Work order:
Lines before the one containing "Where should I" are not wanted; restate the rest below word for word, through the last line, but drop any pictures.

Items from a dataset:
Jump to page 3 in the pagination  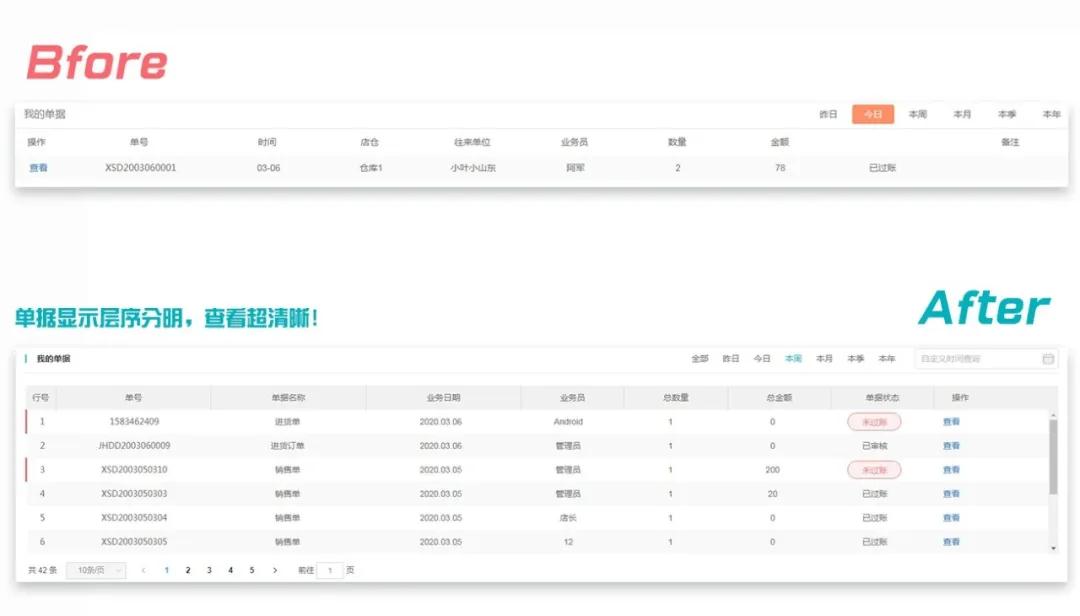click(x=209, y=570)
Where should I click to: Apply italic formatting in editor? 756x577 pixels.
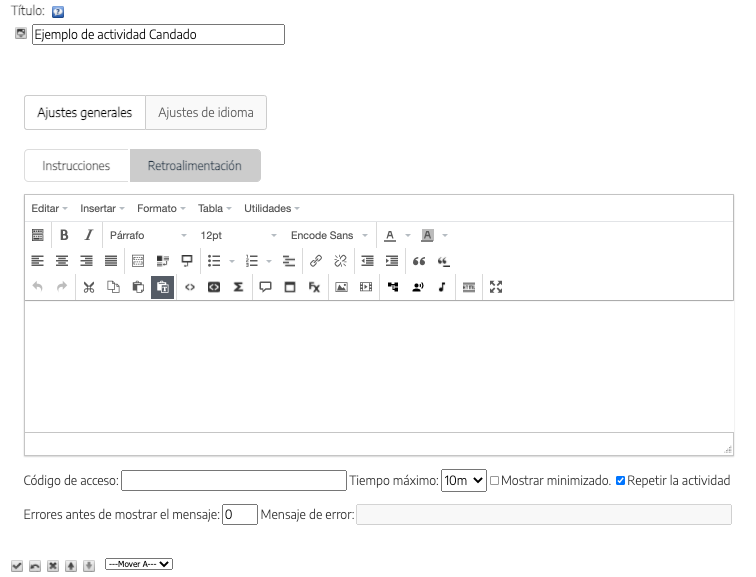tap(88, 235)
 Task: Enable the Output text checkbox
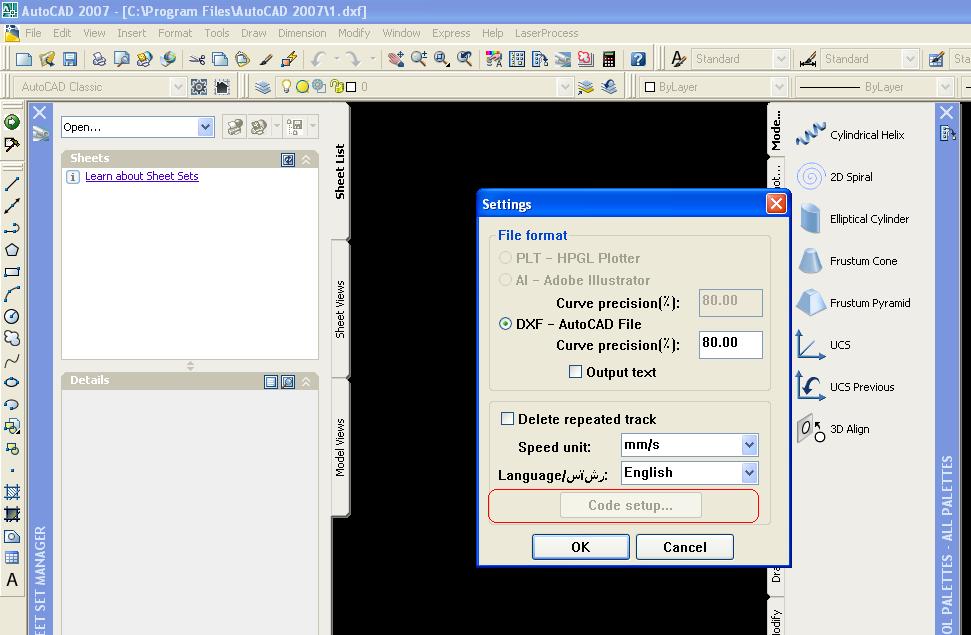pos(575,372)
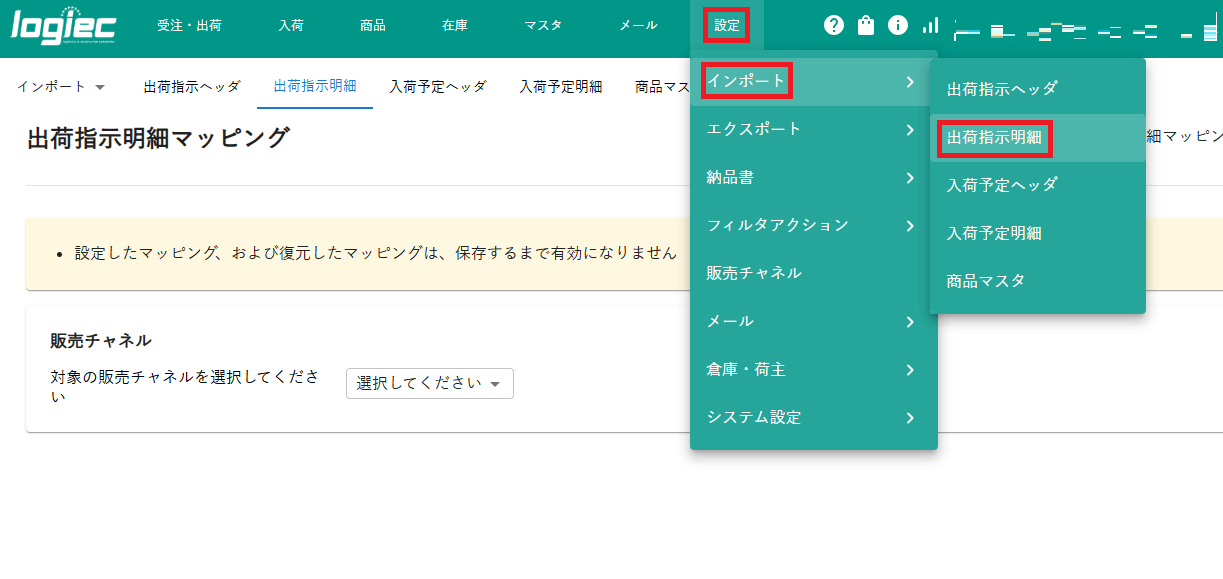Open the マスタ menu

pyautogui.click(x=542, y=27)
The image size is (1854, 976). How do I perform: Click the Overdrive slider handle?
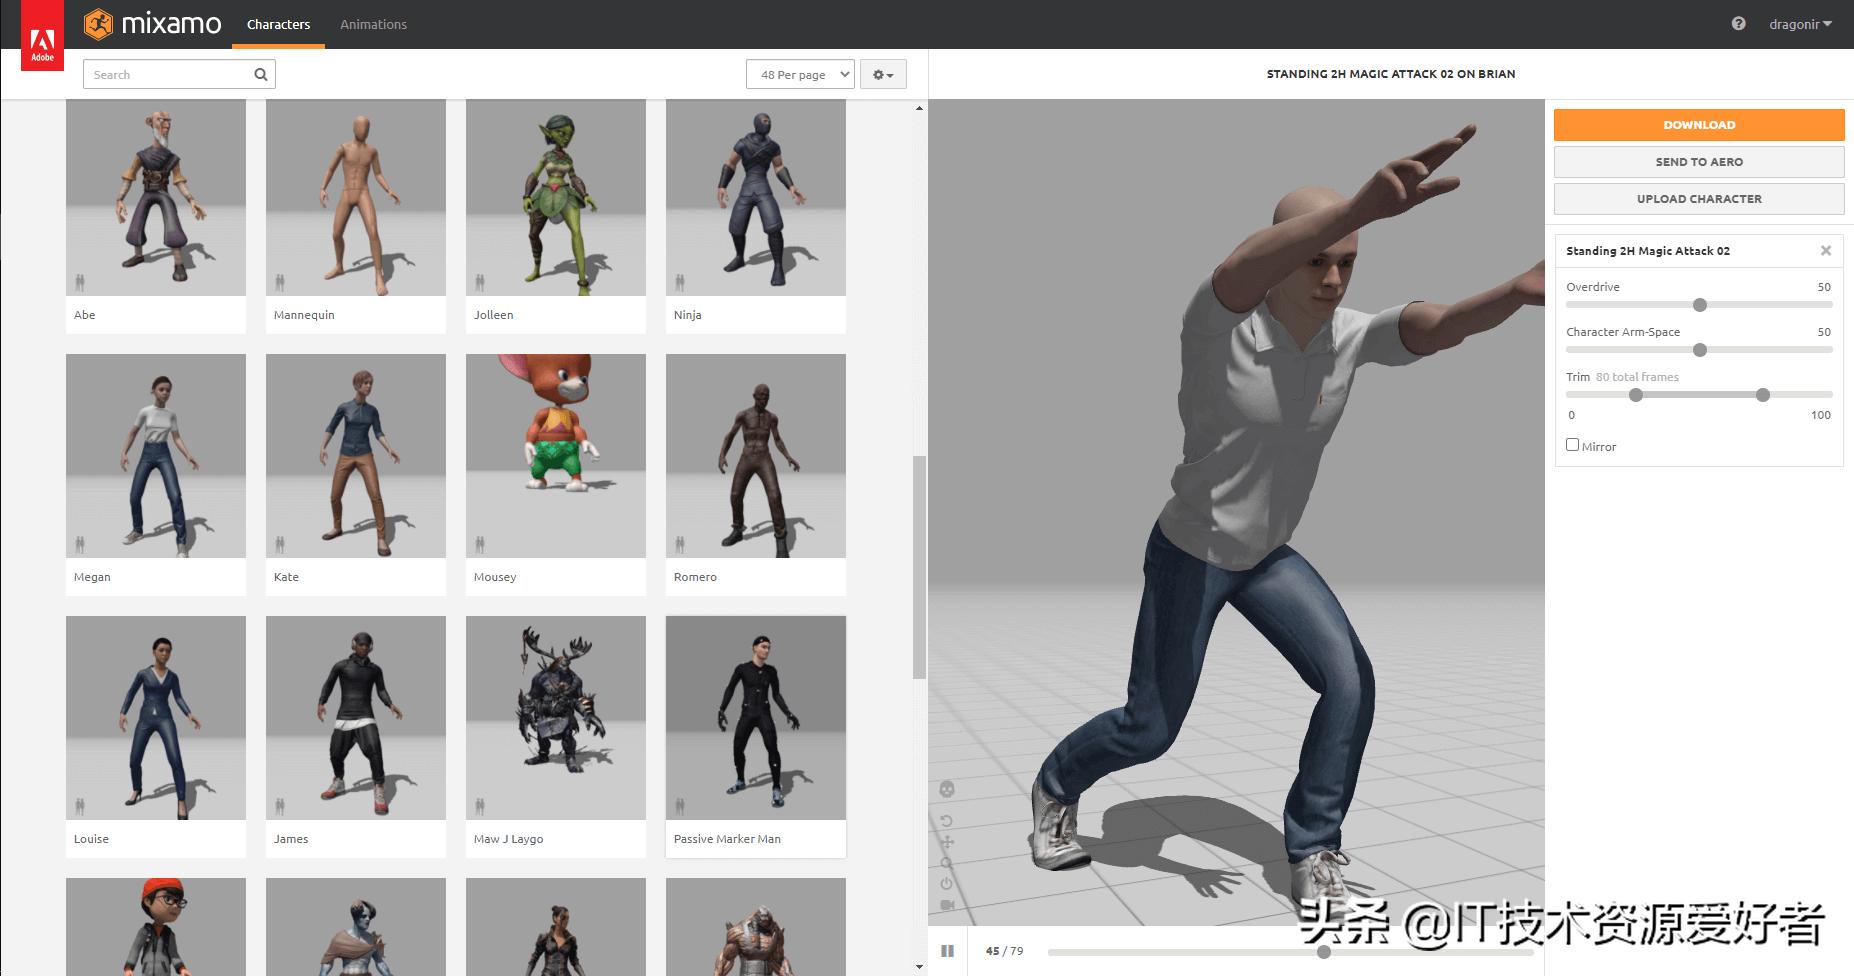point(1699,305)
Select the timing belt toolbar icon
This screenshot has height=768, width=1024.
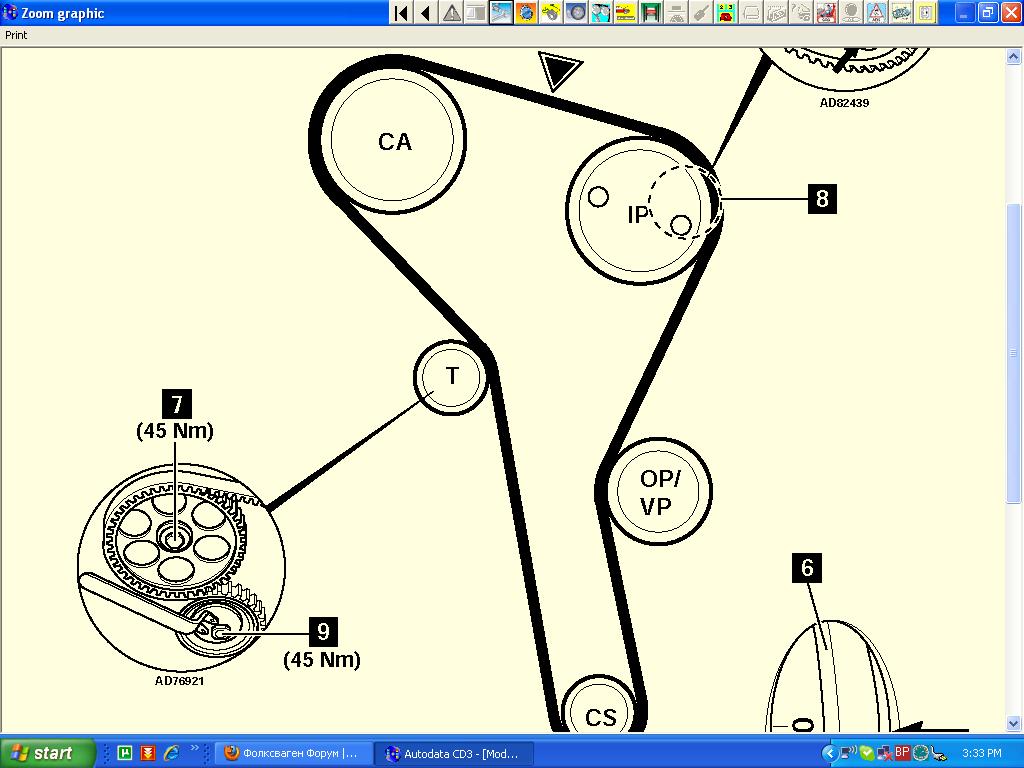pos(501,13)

Response below:
Where should I click to: Apply italic formatting in editor? 756x577 pixels.
tap(88, 235)
 Task: Enable the Output text checkbox
pos(575,372)
Open the マスタ menu

pyautogui.click(x=542, y=27)
The image size is (1854, 976). How do I perform: Click the Overdrive slider handle?
point(1699,305)
Select the timing belt toolbar icon
This screenshot has height=768, width=1024.
pos(501,13)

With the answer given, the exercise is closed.